*To be done*: Please reproduce the records from the first line through the line holding "coord(40,164)", inclusive, switching "Pick" to "Choose" and leaving everything else unchanged.

· · · · · · ·

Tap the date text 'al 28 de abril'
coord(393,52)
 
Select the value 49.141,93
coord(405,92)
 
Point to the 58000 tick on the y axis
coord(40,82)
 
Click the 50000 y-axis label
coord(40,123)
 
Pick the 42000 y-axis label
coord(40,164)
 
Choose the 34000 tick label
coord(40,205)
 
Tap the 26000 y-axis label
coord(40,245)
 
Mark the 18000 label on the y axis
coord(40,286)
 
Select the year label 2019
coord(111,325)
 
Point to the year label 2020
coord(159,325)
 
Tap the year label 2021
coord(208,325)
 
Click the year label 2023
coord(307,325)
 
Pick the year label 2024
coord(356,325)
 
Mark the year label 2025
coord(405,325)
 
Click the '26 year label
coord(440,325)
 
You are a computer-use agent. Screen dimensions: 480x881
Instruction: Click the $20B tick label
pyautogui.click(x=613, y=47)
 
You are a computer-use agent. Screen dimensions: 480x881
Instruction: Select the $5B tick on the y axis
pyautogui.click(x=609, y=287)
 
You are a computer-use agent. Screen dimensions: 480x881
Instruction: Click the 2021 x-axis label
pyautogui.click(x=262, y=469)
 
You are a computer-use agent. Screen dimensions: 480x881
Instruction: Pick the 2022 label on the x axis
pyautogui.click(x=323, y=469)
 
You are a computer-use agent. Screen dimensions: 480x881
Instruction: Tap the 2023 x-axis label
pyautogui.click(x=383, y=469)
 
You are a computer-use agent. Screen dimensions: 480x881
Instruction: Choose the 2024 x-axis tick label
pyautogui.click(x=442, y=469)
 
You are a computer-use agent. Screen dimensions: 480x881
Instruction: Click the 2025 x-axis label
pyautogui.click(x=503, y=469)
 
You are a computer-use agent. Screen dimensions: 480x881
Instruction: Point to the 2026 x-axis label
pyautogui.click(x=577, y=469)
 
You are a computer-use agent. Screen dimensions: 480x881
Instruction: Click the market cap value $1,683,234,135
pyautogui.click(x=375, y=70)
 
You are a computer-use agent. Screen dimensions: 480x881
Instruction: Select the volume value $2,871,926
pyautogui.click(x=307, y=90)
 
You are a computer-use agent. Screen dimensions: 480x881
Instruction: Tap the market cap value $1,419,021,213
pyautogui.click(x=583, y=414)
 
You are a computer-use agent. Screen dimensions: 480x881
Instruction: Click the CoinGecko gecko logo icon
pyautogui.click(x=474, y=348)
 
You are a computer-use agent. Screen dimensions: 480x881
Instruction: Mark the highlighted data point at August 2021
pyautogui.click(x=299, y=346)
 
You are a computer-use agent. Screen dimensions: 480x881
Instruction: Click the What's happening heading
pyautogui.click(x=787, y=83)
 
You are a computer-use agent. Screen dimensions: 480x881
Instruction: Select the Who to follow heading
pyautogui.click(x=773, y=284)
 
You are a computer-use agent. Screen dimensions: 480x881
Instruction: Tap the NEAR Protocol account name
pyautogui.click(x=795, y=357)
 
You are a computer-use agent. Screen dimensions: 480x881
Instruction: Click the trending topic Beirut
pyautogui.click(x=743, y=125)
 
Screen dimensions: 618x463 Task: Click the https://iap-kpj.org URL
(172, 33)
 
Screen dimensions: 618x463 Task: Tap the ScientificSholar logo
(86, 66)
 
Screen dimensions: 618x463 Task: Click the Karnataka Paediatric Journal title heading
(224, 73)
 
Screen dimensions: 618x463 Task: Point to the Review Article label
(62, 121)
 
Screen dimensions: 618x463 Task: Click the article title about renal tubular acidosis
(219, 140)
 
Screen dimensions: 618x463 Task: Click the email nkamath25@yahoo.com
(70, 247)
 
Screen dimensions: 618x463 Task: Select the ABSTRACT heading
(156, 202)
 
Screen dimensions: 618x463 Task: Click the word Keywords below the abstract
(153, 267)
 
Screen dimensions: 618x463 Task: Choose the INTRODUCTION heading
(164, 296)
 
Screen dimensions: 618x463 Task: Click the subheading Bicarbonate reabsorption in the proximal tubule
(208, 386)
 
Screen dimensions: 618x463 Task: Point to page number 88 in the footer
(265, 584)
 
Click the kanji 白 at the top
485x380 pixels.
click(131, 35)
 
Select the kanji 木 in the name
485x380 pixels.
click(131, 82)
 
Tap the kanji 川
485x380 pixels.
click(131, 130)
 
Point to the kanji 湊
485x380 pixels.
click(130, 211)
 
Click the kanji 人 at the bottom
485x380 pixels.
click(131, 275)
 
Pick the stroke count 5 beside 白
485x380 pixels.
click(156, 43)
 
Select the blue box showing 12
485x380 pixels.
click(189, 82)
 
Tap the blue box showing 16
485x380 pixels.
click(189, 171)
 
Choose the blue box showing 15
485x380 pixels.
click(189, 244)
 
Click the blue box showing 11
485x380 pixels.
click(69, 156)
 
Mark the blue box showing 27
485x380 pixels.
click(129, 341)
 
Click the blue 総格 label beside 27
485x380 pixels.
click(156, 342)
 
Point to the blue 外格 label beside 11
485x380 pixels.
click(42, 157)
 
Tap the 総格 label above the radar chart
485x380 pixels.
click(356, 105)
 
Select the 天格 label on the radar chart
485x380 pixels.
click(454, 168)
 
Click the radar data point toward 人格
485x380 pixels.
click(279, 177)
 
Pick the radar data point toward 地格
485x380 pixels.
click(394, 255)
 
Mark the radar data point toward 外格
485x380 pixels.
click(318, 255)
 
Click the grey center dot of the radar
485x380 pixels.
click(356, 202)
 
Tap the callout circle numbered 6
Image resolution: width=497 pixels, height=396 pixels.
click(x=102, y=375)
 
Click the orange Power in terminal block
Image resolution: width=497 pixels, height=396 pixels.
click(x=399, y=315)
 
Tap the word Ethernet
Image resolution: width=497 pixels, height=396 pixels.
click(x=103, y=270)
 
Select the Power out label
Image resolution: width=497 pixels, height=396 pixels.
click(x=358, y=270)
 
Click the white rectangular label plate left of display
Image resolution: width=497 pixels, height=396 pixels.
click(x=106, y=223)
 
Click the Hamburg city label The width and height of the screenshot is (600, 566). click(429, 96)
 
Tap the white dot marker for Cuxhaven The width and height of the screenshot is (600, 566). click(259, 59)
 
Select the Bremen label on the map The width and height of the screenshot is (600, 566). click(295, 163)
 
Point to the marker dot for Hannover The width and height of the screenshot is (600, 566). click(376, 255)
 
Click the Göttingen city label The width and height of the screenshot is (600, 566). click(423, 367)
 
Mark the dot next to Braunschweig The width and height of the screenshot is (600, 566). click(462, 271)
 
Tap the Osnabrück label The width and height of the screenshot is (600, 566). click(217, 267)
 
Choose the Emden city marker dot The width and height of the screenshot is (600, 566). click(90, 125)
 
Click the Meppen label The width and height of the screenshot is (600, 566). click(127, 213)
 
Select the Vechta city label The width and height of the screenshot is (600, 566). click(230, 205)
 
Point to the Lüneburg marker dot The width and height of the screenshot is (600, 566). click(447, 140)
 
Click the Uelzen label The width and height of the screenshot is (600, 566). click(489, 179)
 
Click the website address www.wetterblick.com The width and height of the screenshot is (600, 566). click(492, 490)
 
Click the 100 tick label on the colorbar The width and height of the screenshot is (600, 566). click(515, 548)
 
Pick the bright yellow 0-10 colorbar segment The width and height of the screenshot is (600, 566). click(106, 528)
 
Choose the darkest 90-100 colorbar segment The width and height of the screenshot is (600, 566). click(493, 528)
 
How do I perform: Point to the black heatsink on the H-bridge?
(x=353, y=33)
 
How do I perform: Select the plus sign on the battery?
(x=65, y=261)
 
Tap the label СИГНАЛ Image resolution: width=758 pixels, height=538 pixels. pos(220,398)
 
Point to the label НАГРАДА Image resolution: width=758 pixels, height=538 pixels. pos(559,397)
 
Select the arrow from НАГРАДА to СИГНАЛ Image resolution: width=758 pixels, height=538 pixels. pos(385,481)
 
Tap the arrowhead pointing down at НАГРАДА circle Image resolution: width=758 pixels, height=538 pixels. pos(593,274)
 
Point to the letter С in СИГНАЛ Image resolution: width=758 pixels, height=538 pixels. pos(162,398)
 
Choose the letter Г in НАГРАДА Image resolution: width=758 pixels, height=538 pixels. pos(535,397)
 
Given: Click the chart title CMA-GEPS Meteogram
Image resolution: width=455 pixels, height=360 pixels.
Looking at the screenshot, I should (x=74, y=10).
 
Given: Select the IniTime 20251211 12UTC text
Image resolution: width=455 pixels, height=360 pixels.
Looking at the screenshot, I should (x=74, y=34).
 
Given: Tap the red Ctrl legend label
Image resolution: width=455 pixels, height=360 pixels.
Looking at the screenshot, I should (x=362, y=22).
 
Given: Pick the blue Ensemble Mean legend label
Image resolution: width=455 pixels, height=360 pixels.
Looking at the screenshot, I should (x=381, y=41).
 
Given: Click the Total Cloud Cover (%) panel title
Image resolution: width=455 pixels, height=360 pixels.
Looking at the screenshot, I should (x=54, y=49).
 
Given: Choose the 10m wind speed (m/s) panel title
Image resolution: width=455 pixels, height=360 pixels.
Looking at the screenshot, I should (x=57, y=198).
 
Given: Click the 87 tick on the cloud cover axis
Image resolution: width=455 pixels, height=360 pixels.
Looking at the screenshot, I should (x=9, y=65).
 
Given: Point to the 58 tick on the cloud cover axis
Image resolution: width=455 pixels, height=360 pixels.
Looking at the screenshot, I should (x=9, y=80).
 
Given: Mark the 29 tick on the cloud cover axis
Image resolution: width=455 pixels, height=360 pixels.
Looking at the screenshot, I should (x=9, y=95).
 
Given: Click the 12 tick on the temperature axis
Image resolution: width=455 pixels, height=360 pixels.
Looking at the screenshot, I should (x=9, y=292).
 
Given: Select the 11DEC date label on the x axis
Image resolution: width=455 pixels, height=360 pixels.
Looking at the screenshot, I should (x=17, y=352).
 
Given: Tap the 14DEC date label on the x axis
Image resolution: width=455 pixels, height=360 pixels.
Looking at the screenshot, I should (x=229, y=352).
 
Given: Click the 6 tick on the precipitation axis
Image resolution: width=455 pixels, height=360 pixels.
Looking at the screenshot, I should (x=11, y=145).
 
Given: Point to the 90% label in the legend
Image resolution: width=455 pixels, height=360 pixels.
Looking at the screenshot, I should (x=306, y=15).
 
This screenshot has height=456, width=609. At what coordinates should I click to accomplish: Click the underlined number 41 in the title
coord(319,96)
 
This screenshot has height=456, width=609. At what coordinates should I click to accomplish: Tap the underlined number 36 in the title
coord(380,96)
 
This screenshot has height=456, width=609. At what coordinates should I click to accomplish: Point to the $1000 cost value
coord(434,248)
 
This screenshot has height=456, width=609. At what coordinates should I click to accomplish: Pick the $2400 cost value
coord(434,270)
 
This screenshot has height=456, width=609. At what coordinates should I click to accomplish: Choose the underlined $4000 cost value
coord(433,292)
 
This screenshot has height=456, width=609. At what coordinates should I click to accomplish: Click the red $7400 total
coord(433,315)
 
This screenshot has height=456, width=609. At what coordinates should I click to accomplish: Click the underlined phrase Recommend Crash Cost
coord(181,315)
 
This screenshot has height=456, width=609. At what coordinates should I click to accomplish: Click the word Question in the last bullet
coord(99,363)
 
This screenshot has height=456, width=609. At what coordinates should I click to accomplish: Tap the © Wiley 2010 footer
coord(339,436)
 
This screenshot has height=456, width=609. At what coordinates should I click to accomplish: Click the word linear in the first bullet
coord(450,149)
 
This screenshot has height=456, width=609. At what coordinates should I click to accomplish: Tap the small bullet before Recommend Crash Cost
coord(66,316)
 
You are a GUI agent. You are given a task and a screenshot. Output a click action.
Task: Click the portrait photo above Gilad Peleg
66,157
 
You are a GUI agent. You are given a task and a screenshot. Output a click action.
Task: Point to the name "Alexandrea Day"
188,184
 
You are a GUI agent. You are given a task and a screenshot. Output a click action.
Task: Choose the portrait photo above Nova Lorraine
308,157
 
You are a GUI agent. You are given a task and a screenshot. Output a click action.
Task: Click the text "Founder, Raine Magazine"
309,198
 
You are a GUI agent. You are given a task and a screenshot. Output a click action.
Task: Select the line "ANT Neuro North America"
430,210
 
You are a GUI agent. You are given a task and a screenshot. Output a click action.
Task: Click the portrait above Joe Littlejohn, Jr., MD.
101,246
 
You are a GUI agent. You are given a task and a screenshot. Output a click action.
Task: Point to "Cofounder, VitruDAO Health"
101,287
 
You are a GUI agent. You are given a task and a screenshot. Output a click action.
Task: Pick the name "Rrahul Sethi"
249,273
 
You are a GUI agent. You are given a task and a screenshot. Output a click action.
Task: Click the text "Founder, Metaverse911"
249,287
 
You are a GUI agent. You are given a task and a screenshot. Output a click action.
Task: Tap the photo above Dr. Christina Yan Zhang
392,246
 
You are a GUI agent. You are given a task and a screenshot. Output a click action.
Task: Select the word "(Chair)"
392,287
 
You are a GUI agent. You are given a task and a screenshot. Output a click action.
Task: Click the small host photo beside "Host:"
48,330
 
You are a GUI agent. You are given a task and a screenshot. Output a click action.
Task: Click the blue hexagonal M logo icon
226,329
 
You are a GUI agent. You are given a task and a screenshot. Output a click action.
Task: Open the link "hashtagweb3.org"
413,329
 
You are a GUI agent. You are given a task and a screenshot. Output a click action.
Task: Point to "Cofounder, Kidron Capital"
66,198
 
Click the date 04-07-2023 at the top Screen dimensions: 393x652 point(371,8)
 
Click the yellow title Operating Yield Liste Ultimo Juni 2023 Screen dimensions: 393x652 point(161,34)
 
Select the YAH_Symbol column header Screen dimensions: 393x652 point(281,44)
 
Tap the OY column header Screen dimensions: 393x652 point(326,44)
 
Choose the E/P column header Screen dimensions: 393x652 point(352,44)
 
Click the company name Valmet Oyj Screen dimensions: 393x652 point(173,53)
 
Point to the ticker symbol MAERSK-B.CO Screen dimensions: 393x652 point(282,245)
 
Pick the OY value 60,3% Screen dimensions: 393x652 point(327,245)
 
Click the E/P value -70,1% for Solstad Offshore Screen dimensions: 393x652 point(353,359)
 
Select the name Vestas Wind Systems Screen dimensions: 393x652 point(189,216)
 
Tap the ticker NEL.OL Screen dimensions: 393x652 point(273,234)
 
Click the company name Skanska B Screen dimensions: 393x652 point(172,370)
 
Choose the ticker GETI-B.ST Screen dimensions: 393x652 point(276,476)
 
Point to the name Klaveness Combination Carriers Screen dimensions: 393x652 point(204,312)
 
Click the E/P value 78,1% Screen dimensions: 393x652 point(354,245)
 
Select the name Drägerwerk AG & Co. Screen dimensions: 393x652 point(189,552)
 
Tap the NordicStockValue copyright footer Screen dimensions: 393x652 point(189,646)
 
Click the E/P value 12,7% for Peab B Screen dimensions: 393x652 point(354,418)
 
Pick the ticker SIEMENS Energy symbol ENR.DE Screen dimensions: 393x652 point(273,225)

· · · · · · ·

*Exercise result*:
Tap the date text 'al 28 de abril'
coord(393,52)
 
Select the value 49.141,93
coord(405,92)
 
Point to the 58000 tick on the y axis
coord(40,82)
 
Click the 50000 y-axis label
coord(40,123)
 
Choose the 42000 y-axis label
coord(40,164)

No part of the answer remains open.